===== Input data =====
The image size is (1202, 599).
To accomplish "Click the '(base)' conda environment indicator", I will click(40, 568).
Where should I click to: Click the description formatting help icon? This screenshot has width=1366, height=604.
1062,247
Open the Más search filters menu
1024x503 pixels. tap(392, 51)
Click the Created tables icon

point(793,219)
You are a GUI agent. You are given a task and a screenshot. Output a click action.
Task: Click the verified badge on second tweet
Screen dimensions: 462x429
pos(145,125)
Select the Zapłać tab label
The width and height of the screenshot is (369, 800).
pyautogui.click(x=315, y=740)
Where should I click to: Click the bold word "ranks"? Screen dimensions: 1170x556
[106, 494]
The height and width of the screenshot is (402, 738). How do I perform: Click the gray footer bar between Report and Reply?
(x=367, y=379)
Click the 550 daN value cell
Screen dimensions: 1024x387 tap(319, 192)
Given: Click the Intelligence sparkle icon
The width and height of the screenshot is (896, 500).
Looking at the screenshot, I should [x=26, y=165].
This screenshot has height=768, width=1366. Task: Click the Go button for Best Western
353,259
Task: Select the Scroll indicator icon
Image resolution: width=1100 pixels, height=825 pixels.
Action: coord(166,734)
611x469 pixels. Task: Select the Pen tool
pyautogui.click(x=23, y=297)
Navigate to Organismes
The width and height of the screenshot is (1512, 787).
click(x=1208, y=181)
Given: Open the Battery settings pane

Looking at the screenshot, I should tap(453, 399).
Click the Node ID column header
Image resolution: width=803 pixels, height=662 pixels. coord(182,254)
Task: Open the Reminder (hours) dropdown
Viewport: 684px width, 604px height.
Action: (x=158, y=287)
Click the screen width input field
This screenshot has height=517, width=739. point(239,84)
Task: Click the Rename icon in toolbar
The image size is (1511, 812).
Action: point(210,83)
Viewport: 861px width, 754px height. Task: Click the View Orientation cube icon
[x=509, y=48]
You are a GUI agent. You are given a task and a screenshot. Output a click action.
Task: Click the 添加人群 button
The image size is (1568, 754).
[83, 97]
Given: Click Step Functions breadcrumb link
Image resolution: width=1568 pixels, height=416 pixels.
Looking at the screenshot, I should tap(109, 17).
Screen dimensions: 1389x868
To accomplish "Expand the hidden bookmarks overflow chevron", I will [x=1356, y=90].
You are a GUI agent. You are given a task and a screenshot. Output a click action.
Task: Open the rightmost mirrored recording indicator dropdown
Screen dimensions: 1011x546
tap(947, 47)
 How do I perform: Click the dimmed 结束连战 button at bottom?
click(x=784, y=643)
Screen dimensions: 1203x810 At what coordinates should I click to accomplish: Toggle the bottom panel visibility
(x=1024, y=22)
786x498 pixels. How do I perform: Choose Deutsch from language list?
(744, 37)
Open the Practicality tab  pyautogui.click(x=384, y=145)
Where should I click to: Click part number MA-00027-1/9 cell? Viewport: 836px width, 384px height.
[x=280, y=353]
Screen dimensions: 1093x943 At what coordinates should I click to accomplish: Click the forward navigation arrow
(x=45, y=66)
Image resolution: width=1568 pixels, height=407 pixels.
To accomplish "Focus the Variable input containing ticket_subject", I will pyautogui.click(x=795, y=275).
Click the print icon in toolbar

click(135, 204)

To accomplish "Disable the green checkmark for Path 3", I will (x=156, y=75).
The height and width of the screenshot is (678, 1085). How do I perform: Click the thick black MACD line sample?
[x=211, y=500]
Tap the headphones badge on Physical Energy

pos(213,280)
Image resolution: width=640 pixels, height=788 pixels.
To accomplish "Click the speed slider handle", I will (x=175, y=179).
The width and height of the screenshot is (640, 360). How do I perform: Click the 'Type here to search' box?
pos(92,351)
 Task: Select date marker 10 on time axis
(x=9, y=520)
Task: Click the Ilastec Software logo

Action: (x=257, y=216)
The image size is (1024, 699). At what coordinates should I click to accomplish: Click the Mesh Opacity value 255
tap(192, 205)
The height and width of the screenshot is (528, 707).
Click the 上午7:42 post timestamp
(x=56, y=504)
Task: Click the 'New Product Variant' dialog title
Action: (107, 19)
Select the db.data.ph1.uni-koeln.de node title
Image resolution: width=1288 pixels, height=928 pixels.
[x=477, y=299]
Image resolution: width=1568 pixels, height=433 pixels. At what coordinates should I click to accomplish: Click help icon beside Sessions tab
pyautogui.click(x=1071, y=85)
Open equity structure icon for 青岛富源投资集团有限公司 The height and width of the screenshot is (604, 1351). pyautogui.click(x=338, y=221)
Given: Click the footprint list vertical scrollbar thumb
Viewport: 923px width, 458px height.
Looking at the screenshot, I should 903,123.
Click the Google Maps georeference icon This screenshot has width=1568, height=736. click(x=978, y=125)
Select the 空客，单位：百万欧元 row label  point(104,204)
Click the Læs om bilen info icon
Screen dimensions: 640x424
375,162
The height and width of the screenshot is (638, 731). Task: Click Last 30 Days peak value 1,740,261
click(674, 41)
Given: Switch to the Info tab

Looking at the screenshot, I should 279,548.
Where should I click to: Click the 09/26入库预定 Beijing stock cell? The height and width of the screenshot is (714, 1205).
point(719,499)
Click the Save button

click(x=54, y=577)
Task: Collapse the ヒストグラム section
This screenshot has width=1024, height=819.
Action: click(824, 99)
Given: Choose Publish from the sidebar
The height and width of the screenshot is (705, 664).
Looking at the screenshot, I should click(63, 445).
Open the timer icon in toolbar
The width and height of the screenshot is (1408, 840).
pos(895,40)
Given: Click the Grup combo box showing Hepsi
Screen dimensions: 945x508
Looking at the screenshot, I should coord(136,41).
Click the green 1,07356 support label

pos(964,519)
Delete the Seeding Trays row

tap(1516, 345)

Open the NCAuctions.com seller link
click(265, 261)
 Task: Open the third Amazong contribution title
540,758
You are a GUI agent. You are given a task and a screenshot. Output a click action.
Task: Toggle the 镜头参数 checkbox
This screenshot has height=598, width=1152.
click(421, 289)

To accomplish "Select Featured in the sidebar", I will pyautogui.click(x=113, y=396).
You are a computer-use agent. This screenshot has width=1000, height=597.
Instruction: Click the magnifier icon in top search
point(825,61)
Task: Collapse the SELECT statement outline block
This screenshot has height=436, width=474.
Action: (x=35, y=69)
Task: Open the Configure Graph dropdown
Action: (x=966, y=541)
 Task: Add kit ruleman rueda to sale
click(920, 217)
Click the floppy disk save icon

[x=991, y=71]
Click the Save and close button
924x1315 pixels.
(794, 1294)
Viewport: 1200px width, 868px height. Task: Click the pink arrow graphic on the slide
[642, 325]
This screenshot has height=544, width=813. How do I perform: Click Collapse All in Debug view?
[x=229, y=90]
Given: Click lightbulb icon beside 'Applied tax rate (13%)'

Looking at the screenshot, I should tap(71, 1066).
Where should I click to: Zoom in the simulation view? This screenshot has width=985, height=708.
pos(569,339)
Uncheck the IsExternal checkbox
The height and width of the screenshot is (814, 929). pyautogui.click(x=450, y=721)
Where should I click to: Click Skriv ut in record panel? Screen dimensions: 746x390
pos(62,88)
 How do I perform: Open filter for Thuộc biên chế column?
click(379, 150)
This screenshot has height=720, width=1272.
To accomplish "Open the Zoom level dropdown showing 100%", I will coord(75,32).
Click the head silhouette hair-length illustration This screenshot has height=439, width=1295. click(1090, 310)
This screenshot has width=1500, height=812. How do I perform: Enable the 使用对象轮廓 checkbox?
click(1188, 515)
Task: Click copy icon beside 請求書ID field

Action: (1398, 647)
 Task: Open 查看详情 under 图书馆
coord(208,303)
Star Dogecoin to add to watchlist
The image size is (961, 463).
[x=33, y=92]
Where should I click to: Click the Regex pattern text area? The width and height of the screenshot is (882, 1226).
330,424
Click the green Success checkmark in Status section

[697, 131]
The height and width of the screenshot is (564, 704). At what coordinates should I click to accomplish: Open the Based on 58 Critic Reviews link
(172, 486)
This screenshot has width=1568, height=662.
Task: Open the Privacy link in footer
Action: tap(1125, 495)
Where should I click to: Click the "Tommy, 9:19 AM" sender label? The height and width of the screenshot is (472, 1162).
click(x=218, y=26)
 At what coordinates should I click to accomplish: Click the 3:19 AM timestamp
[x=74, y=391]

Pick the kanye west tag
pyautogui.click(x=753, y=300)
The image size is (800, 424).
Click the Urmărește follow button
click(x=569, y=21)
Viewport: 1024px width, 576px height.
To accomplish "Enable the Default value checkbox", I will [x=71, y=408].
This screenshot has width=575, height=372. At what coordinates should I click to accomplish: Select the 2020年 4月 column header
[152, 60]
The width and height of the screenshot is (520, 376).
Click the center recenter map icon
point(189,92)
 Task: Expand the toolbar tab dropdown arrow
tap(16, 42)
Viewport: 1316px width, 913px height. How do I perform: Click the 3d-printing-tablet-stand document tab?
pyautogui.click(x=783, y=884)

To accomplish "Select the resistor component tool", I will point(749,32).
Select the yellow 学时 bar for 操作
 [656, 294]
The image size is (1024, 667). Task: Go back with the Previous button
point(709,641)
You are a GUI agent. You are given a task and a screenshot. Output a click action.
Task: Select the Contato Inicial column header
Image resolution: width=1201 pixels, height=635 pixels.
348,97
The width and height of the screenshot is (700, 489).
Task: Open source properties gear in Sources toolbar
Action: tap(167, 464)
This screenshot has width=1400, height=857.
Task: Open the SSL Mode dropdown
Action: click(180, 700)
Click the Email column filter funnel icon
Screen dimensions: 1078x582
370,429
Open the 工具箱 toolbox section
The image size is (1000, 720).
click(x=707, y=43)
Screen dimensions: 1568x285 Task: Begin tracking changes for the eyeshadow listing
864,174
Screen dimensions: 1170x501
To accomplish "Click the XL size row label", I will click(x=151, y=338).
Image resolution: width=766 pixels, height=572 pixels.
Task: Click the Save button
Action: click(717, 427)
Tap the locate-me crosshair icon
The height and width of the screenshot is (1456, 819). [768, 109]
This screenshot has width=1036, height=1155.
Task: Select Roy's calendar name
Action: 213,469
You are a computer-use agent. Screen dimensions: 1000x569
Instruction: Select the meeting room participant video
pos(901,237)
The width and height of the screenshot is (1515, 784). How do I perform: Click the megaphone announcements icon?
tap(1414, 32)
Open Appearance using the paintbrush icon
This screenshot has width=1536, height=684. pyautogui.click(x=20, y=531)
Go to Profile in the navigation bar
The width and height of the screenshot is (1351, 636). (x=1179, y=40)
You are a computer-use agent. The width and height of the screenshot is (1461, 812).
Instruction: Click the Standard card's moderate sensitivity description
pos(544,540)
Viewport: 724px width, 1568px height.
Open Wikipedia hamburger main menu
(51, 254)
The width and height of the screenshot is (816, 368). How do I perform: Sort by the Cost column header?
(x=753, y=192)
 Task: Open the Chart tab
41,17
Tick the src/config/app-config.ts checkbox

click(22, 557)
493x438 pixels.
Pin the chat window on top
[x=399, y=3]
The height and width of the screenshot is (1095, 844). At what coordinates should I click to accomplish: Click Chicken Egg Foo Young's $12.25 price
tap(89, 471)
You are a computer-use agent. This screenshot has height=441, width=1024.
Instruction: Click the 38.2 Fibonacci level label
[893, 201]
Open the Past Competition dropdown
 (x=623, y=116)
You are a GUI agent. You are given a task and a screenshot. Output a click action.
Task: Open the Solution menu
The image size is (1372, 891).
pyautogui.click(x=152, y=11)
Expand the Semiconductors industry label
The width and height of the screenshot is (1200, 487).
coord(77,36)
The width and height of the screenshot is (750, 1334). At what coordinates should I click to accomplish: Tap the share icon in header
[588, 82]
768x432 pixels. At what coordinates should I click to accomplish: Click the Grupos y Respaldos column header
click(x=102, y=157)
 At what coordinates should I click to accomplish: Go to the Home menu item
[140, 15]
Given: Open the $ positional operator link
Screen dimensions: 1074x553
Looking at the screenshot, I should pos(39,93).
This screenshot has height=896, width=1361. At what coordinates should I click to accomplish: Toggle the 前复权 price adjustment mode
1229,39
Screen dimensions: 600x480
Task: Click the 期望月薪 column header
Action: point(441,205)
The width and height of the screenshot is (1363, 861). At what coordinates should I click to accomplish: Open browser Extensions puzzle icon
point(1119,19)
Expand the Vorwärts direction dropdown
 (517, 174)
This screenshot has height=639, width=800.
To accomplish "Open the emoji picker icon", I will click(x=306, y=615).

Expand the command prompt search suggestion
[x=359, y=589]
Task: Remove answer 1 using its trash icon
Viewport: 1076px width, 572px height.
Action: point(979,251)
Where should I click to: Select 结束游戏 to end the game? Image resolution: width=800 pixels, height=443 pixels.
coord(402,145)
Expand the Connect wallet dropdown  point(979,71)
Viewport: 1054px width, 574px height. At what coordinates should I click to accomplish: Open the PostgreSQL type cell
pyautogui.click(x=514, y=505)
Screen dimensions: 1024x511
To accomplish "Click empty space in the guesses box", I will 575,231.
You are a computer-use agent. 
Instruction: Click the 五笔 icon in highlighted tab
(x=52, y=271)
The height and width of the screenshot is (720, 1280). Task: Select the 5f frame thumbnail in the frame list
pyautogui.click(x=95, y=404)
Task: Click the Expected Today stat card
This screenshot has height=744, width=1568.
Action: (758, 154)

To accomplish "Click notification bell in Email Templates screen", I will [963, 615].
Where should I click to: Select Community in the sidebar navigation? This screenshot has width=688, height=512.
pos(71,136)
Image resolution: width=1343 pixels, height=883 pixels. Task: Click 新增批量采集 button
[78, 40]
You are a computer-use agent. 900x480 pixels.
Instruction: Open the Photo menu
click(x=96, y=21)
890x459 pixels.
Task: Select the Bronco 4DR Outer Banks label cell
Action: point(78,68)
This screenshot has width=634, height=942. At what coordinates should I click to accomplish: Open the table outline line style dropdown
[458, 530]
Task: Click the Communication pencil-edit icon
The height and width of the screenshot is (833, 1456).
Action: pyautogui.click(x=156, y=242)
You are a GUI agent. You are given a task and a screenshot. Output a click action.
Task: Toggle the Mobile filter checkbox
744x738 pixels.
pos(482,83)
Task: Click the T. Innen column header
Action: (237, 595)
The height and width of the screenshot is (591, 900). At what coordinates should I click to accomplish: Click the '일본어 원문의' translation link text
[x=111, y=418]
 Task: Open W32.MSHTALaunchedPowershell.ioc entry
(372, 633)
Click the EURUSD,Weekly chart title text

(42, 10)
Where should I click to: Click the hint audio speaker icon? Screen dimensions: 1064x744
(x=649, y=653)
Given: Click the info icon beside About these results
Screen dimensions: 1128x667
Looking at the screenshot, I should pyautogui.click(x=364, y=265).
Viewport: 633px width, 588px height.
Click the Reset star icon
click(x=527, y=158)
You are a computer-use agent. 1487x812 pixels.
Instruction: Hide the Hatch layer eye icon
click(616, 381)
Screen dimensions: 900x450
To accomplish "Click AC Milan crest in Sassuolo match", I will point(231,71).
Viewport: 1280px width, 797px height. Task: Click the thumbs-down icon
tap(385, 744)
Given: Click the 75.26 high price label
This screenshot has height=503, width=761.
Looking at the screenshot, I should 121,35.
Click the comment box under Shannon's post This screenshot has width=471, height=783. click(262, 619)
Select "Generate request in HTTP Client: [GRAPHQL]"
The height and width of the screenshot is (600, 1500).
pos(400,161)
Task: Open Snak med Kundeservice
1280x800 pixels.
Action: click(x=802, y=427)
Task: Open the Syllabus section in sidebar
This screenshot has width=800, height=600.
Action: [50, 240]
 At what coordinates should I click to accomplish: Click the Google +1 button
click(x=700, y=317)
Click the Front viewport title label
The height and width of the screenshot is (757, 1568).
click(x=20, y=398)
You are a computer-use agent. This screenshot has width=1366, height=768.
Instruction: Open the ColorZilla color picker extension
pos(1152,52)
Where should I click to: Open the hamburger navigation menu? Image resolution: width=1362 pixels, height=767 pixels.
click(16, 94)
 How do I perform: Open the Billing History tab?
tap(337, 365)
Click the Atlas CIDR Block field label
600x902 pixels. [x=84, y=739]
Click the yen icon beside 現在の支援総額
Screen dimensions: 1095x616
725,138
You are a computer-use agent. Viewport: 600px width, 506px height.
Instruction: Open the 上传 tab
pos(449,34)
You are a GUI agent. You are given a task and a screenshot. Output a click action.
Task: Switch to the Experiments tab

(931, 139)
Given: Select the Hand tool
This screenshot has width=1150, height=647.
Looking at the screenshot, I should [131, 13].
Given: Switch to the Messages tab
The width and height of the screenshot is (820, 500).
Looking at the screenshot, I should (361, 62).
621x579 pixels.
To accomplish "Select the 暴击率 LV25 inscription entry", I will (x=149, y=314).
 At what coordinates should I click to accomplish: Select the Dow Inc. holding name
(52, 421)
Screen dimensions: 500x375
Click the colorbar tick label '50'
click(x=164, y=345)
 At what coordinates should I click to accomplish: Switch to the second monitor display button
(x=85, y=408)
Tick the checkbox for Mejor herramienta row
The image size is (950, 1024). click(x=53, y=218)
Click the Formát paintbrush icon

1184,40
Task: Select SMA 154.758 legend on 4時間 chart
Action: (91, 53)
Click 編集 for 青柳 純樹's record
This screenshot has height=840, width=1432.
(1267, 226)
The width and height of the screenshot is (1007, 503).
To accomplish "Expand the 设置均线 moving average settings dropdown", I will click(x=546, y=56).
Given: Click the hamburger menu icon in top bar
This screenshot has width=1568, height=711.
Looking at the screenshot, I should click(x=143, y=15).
=====
Copy word for word the stretch of entries above from the line that has "Click the Urmărește follow button" through the line that has "Task: Select the Contato", both ends included, and nothing outside it.

** Solution for this task **
Click the Urmărește follow button
click(x=569, y=21)
Viewport: 1024px width, 576px height.
To accomplish "Enable the Default value checkbox", I will [x=71, y=408].
This screenshot has width=575, height=372. At what coordinates should I click to accomplish: Select the 2020年 4月 column header
[152, 60]
The width and height of the screenshot is (520, 376).
Click the center recenter map icon
point(189,92)
 Task: Expand the toolbar tab dropdown arrow
tap(16, 42)
Viewport: 1316px width, 913px height. How do I perform: Click the 3d-printing-tablet-stand document tab?
pyautogui.click(x=783, y=884)

To accomplish "Select the resistor component tool", I will point(749,32).
Select the yellow 学时 bar for 操作
 [656, 294]
The image size is (1024, 667). Task: Go back with the Previous button
point(709,641)
You are a GUI agent. You are given a task and a screenshot. Output a click action.
Task: Select the Contato Inicial column header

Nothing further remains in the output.